一寸の喪女にも五分の愛嬌を
「昔付き合っていた人に買ったんだけど、渡す前に別れたから新品よ。あんたにあげるわ」

 捨てよう捨てようと思いながら、クローゼットの奥に押し込んだままになっていた代物だ。成瀬が使ってくれるのなら、スウェットも浮かばれるだろう。

 成瀬は少しだけ唇を尖らせて、拗ねたように言った。

「彼氏のお下がりですか? ちょっとシャクだな」

「お下がりって……新品よ。それがイヤならスーツで寝るか出て行くか、どれでも好きなのを選んだらいいわ」

「あ、これお借りします」

 即答した。

「借りるとかじゃなくてあげるから」

 これを買った日のことが蘇ってきて、私は目を閉じる。


 この部屋の合い鍵まで持っていたあの人は、今頃可愛い彼女と過ごしていることだろう。

 優しいけれど少し気の弱いところのあった人だから、気の強い私とはウマが合っていると思っていたのに、それは自分だけの思い込みだった。

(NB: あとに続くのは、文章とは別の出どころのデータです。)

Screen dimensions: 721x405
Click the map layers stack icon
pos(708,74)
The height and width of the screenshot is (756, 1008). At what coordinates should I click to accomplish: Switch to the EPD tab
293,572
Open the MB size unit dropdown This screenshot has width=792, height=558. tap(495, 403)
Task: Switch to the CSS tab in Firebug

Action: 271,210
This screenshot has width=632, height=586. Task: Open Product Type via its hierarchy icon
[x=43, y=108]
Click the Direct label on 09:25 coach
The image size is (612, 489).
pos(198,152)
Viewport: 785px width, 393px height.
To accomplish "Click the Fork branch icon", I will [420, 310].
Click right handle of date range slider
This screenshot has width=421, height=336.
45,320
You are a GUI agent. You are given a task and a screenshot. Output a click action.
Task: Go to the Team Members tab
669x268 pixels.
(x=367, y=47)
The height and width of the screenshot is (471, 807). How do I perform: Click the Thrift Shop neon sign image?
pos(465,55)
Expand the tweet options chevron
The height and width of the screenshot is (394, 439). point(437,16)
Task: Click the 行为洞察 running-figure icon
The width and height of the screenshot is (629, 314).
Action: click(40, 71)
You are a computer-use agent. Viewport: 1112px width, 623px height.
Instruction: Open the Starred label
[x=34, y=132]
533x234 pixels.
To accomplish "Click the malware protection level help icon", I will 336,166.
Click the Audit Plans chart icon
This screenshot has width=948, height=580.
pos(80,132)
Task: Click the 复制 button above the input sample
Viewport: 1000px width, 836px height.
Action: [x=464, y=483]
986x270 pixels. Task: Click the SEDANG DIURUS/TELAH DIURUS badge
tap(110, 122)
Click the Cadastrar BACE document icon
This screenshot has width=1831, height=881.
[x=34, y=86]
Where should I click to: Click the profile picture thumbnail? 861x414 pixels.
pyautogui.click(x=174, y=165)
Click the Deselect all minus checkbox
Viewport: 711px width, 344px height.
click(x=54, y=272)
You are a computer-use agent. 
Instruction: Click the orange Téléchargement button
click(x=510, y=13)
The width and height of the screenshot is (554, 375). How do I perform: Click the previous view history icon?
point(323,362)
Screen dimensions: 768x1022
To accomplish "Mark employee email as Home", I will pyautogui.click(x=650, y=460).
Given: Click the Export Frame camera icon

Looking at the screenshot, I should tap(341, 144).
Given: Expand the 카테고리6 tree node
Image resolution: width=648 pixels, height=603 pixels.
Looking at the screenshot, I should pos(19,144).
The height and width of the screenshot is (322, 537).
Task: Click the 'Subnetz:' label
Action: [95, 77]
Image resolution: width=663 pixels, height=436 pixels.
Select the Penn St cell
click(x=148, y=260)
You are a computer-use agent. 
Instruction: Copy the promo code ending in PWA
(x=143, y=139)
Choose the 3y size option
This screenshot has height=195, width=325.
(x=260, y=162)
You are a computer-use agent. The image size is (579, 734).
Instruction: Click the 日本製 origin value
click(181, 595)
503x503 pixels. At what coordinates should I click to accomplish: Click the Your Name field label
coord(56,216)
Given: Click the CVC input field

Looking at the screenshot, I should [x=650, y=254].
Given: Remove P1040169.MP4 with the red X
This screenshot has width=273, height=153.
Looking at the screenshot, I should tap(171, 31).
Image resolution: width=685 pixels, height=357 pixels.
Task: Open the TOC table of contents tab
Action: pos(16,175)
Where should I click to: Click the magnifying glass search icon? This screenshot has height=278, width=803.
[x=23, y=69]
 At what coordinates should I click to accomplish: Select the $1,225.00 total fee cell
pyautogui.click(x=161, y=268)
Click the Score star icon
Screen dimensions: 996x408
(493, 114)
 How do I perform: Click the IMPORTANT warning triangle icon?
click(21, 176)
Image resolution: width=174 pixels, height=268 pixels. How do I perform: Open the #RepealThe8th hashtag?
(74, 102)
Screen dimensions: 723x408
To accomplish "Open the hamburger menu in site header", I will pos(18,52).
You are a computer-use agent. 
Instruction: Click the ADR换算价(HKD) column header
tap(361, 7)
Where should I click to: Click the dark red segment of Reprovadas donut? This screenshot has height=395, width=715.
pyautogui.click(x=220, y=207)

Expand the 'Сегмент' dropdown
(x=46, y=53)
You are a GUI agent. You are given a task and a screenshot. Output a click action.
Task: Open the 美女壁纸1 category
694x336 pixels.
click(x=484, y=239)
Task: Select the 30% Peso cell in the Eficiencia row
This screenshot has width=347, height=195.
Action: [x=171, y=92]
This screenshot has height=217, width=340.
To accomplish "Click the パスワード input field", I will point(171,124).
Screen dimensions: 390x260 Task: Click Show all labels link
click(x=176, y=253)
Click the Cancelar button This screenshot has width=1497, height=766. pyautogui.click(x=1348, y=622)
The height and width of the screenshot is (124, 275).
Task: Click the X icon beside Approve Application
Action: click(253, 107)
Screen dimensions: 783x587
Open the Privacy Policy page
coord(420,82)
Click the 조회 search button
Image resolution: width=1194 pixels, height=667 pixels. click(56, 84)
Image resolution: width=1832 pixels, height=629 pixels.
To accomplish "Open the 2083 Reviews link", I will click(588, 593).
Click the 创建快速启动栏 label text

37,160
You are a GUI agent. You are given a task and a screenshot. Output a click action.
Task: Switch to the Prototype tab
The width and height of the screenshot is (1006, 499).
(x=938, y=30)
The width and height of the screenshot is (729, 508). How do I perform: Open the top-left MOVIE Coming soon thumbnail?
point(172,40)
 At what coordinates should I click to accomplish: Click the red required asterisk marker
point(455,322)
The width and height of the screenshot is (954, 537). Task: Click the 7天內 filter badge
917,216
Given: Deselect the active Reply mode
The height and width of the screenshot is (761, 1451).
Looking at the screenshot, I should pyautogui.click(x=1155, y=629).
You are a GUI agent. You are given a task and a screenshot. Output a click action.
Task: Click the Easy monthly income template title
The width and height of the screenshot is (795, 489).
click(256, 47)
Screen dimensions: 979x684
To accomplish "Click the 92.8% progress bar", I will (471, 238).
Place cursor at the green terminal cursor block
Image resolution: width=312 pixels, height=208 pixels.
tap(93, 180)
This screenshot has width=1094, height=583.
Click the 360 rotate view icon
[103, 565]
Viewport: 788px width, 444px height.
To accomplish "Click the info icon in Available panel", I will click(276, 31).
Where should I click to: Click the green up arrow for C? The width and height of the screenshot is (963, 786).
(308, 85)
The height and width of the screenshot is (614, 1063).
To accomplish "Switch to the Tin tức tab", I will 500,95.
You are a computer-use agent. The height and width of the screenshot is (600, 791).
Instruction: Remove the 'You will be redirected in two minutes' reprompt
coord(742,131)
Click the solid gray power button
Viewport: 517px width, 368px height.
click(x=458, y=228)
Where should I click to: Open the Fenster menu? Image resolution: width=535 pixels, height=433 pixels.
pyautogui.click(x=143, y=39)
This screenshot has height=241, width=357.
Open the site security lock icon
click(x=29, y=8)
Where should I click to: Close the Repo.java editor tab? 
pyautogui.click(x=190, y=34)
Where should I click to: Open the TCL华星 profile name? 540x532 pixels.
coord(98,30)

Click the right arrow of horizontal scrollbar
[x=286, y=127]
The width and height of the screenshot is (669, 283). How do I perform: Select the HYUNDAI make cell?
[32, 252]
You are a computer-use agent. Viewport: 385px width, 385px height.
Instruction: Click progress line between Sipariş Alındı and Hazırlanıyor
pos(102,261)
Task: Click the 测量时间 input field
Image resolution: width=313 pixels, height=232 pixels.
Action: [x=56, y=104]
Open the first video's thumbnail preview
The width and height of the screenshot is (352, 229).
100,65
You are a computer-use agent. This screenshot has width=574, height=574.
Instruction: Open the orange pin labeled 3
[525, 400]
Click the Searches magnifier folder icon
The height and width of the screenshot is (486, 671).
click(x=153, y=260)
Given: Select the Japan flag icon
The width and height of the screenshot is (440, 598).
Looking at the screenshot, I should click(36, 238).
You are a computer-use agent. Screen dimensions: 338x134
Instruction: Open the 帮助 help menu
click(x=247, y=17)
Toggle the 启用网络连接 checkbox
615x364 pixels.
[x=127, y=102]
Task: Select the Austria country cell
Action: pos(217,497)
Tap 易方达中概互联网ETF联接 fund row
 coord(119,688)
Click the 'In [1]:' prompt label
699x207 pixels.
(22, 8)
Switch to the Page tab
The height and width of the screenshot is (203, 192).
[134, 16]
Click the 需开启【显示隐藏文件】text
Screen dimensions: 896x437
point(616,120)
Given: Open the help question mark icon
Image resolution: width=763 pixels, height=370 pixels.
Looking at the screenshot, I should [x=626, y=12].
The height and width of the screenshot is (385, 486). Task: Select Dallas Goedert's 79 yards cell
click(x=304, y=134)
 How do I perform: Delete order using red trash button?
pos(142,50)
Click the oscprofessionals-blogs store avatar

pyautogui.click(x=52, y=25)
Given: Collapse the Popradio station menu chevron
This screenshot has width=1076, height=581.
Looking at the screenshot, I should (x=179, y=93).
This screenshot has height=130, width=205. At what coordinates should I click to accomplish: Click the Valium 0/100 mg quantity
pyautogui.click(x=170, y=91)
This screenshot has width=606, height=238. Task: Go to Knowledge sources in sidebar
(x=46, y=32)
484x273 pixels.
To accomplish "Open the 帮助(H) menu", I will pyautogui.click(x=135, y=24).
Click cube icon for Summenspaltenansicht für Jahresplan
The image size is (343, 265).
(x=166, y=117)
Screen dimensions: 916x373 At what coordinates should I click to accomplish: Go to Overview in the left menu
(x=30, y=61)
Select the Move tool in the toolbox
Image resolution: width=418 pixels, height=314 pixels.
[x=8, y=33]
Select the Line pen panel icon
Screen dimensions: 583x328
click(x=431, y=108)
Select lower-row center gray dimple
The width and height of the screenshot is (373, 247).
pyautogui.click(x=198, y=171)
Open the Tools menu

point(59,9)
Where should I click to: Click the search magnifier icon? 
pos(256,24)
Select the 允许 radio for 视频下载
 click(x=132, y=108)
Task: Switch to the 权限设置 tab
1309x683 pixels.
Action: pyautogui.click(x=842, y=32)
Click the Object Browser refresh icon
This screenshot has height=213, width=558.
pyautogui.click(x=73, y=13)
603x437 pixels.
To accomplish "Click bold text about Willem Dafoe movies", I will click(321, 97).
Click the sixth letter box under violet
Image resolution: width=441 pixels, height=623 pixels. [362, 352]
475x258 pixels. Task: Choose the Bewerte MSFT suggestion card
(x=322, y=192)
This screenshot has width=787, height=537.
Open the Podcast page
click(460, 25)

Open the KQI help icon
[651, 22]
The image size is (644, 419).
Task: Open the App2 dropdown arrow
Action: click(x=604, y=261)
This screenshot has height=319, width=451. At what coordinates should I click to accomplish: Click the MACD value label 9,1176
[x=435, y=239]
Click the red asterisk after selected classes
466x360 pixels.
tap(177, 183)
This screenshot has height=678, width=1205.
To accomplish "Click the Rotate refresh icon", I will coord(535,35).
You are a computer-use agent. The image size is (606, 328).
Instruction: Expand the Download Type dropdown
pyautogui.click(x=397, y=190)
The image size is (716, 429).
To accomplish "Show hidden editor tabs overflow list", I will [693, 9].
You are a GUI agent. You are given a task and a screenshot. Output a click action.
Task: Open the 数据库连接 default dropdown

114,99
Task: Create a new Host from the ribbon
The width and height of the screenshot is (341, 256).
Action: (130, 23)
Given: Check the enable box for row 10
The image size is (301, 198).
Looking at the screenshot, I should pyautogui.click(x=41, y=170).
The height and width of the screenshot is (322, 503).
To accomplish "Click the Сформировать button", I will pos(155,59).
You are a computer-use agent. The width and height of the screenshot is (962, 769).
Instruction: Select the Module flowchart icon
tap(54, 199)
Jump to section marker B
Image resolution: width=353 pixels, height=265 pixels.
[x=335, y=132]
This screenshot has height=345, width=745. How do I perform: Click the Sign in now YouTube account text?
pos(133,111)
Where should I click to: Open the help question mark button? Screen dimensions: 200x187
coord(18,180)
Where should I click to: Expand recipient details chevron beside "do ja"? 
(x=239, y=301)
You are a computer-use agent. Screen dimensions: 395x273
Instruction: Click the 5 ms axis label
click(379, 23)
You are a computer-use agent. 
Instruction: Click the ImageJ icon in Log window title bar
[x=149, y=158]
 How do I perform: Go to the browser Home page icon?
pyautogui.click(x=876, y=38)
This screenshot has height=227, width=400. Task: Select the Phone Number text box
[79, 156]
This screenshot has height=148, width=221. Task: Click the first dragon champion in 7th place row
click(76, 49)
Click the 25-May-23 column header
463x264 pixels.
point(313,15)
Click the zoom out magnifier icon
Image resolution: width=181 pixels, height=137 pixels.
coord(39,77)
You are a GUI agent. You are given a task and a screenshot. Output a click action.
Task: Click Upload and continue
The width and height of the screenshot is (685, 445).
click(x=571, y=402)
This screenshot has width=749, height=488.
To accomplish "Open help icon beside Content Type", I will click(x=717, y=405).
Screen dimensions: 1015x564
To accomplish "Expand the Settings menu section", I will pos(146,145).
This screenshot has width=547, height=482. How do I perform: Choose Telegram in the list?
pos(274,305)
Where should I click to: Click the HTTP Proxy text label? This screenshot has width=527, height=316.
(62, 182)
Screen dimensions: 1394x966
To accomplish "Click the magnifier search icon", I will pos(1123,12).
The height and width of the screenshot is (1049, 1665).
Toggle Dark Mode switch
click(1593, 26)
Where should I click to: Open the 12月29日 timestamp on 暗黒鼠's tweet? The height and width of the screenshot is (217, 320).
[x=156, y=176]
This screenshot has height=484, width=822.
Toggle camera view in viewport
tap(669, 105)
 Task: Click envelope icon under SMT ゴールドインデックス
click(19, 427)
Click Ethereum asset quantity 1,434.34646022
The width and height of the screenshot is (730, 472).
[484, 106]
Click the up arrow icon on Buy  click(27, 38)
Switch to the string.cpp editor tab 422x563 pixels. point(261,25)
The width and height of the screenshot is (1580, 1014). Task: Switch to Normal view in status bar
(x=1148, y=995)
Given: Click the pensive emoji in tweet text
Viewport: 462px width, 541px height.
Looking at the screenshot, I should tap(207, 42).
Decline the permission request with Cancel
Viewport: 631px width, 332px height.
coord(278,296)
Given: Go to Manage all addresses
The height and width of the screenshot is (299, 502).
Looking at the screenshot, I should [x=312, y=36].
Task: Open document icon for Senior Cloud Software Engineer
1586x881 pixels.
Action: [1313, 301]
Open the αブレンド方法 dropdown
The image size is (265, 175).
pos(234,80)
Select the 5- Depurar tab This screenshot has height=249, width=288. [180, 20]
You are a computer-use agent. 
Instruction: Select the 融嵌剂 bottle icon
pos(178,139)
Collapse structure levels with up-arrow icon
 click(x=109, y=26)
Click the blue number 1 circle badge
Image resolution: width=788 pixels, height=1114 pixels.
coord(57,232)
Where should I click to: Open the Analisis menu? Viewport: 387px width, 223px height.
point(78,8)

 まるで道化師のようだったあの日が、痛々しいほど鮮明に蘇る。


「……まあ、私はシャワーを浴びてくる。成瀬は入る?」

「借りてもいいんですか?」

「この湿気の多い時期にシャワー貸さないなんて鬼畜なことはしないわよ。先に入る?」

「俺はビール飲み終わってからでいいです」

「そ? じゃあお先に」

 飲み終わったビールの缶をキッチンの流しに運ぶ私に、成瀬は笑う。